The Brighton resident was wrapping presents on Christmas Eve in 2017 when he began to feel progressively colder.

Mike said: “I looked like a ghost with blue lips.

“My family insisted on the trip to the Royal Sussex County hospital where the fantastic NHS clicked in.”

His wife Julie and son Rory were taken to a room and told he was unlikely to survive. But Mike continued to fight the disease, spending the next ten weeks in intensive care.

He said: “During this time I began to look forward to having my hands and feet amputated.

“Legs went one week, hands the next, and the hands took seven hours alone.

“Then I had weeks of recovery and wound healing.

“For a long time I had to have my blood detoxified three times a week at dialysis in hospital as my kidneys were so badly affected, but I could have died.

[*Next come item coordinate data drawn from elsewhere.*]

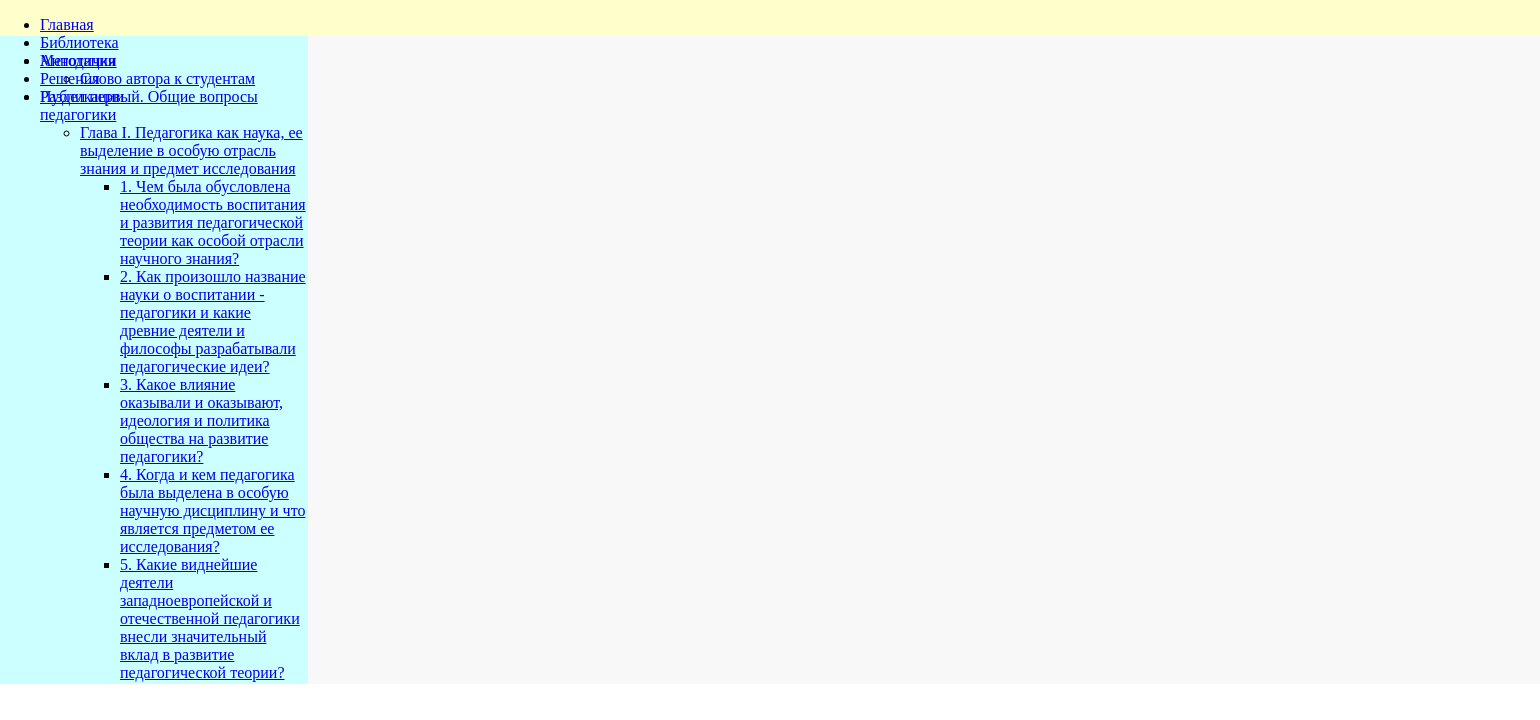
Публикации (82, 96)
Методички (78, 60)
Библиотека (79, 42)
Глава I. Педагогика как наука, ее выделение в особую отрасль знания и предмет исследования (191, 150)
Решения (70, 78)
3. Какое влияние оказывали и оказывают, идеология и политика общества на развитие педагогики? (201, 420)
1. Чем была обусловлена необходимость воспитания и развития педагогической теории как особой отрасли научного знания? (213, 222)
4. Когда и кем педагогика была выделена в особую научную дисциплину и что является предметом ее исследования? (212, 510)
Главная (67, 24)
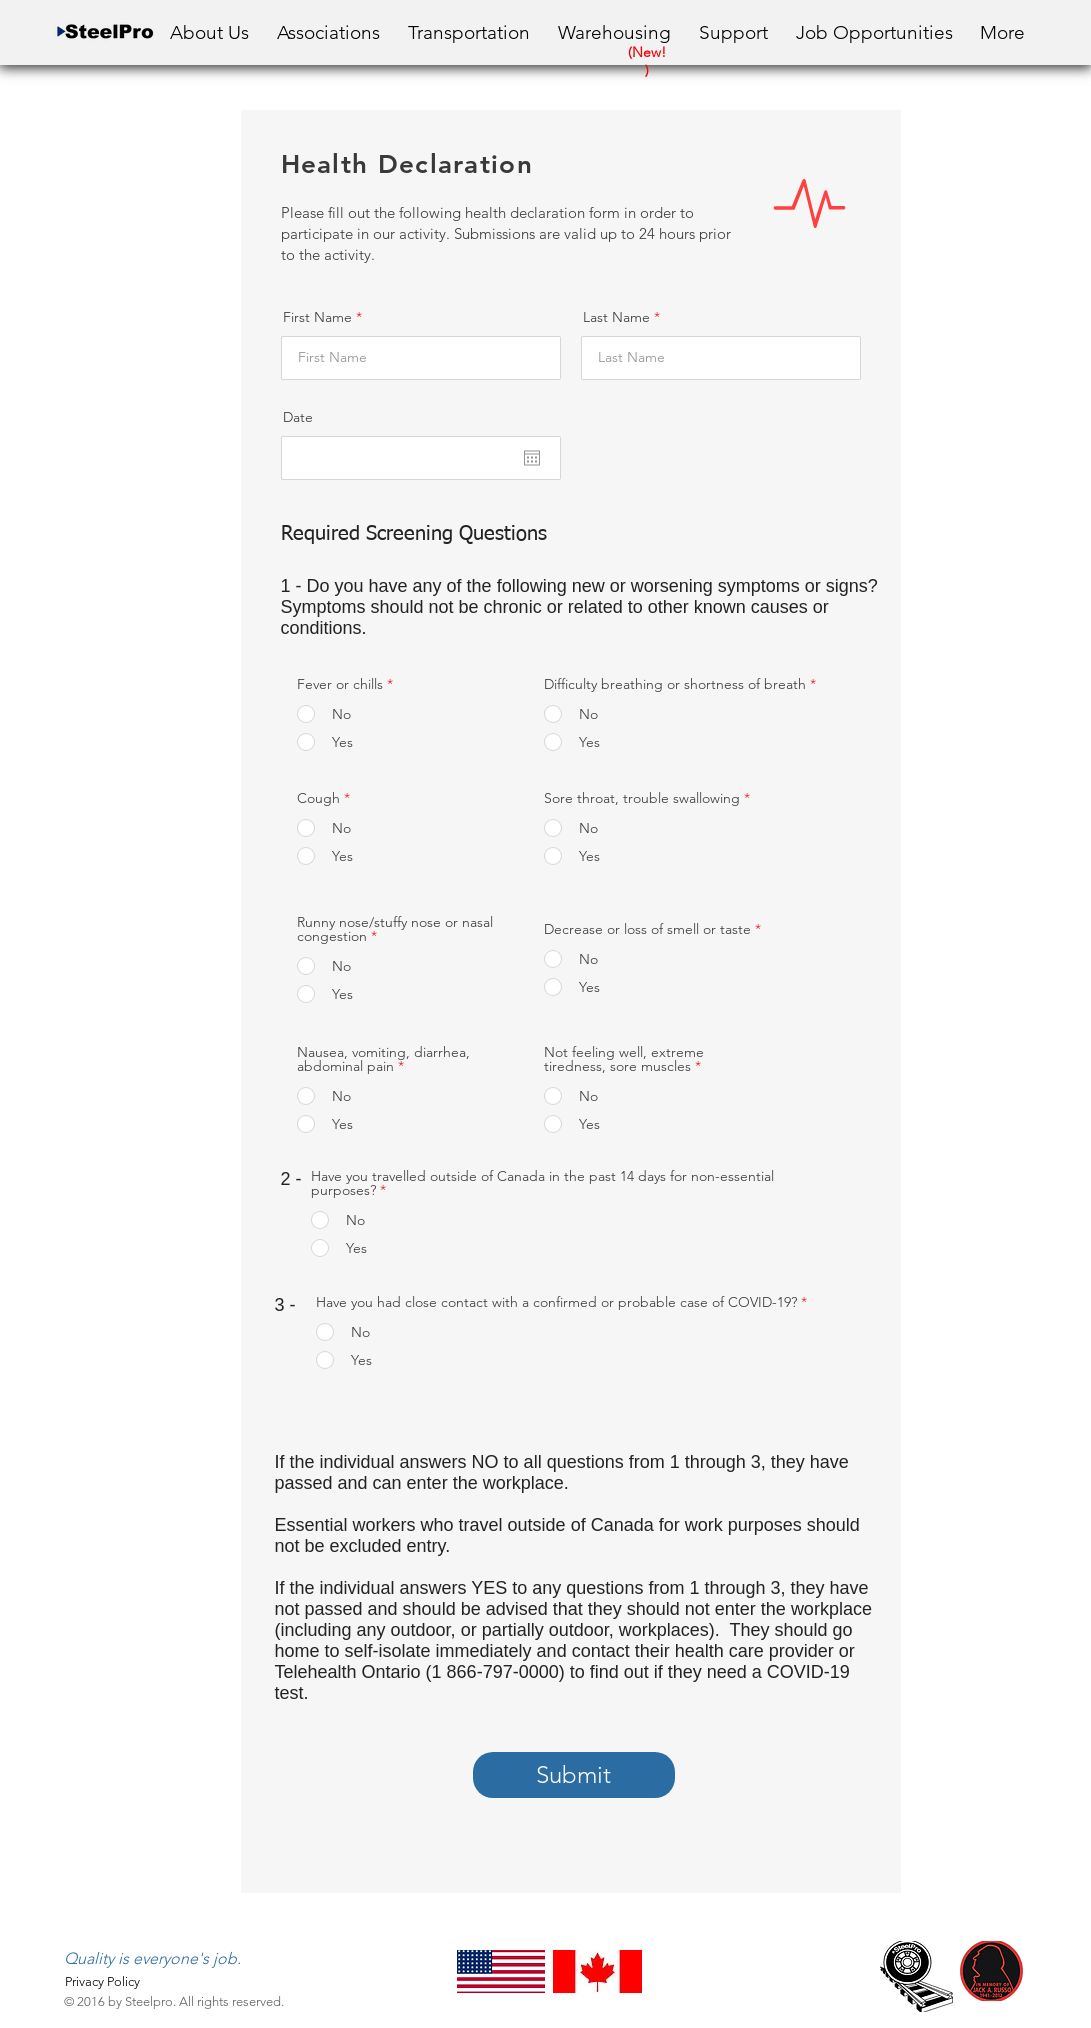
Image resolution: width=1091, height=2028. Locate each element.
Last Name (616, 317)
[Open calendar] (532, 458)
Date (298, 417)
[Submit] (574, 1775)
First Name (317, 317)
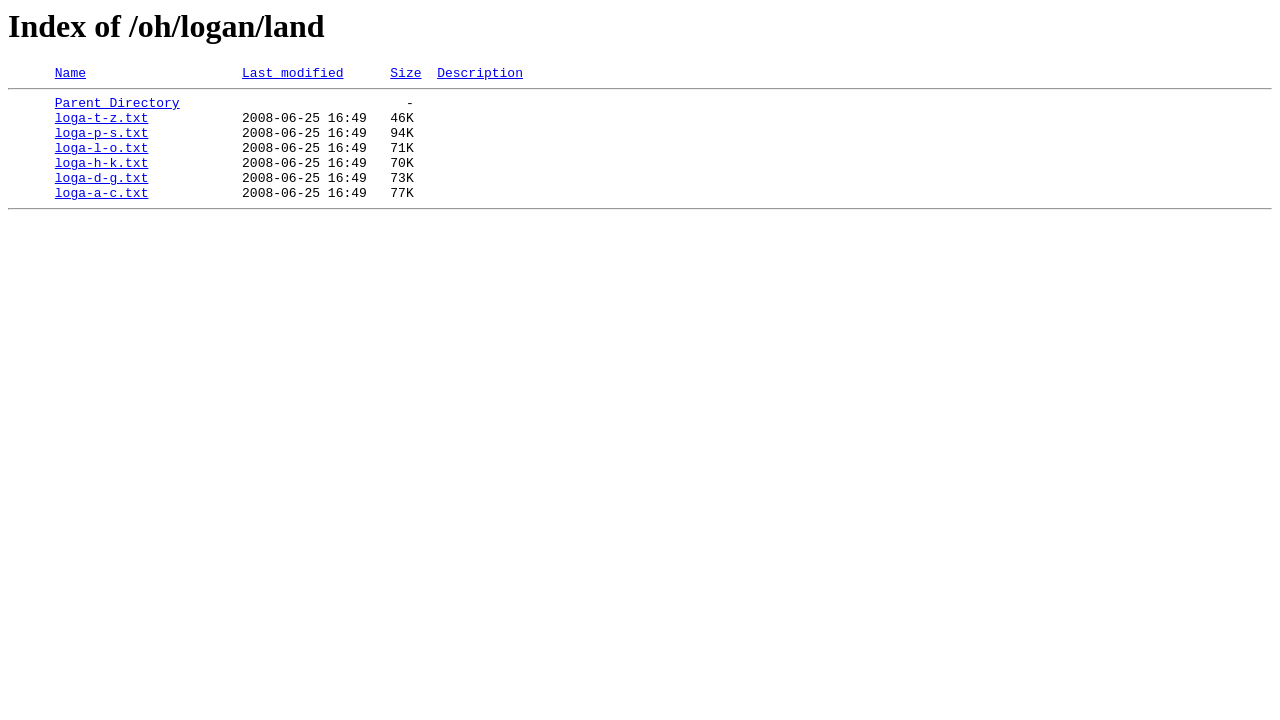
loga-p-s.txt (102, 144)
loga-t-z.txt (102, 126)
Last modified (292, 75)
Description (480, 75)
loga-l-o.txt (102, 162)
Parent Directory (117, 108)
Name (70, 75)
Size (405, 75)
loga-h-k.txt (102, 180)
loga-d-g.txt (102, 198)
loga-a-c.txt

“One day I flatly refused to get out of bed to attend hospital for the necessary and life-saving dialysis I was having three days a week.”

Mike said he began to worry about how he would do everyday activities such as shower, eat and catch a bus.

But then he was offered counselling at the hospital and said he has since found “overcoming each of these challenges was another little victory”.

He said: “I learned to accept my situation and be at peace with it.

“I feel in quite a positive place in my mind about the challenges I still have to overcome.

“Support from other people has been key. I am a lucky man.”

With the help of prosthetic limbs, he is able to drive a specially-adapted car and is living life to the full, including holding his own pint of beer.

Mike is now working with charity group Meningitis Research Foundation (MRF) to educate more people on the effects of the illness during Meningitis Awareness Week - which starts today.

It is an infection that causes swelling of the lining of the brain, which can result in septicaemia.

The charity estimates that each year there are nearly 2,500 UK cases of bacterial meningitis and meningococcal disease a year.

One in ten sufferers die and a third of survivors are left with long term complications.

But a survey found that only 66 per cent of people in the South East knew meningitis causes early death.

Mike said: “There needs to be better recognition of the after effects.

“That’s why I’m helping to raise awareness of the serious health outcomes, and how good aftercare can help.”

The Meningitis Research Foundation’s digital support service and Meningitis Progress Tracker found that in 2017 an estimated 42 million years of healthy life were lost around the world as a result of the disease. Between 20 per cent and 40 per cent of people who survive meningitis or neonatal sepsis are left with problems such as hearing loss, brain damage or amputations afterwards.